**Exercise**: Search the entries below for "agent" and copy each matching line.

---- Recorded data

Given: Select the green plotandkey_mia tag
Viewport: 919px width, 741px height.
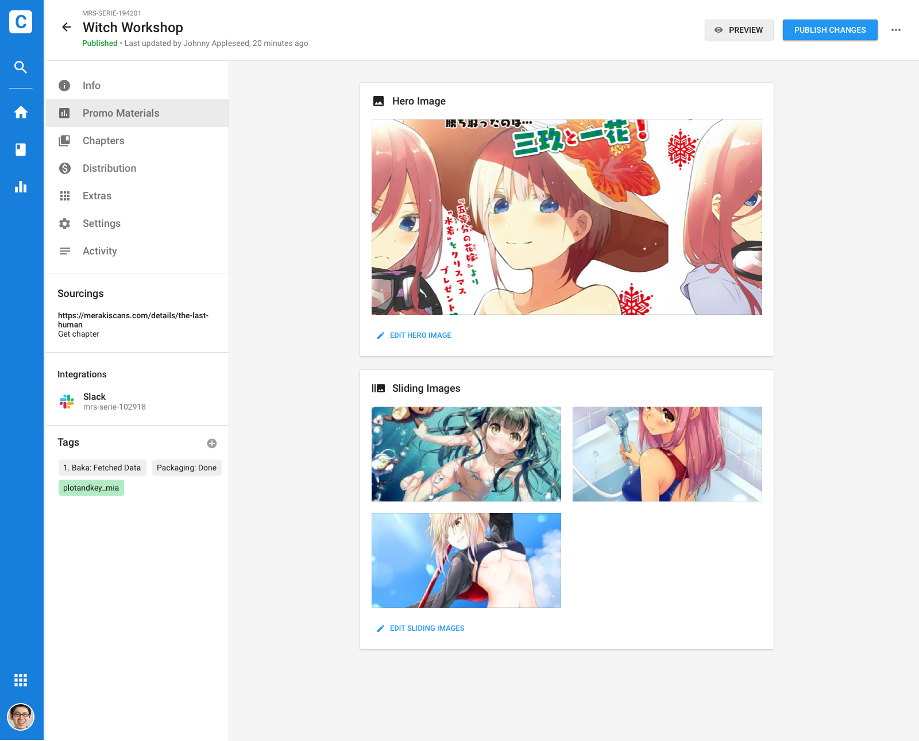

--------
---- Recorded data

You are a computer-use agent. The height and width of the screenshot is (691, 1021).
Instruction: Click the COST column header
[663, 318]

--------
---- Recorded data

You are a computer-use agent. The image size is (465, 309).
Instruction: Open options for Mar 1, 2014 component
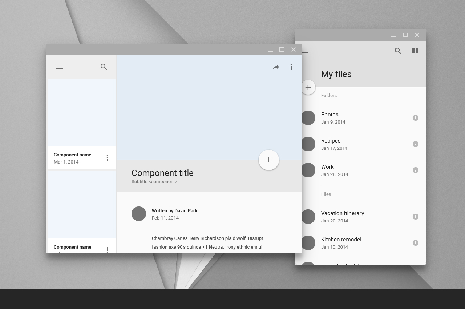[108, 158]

--------

**Result**:
You are a computer-use agent. The height and width of the screenshot is (691, 1021).
You are a computer-use agent. The image size is (465, 309).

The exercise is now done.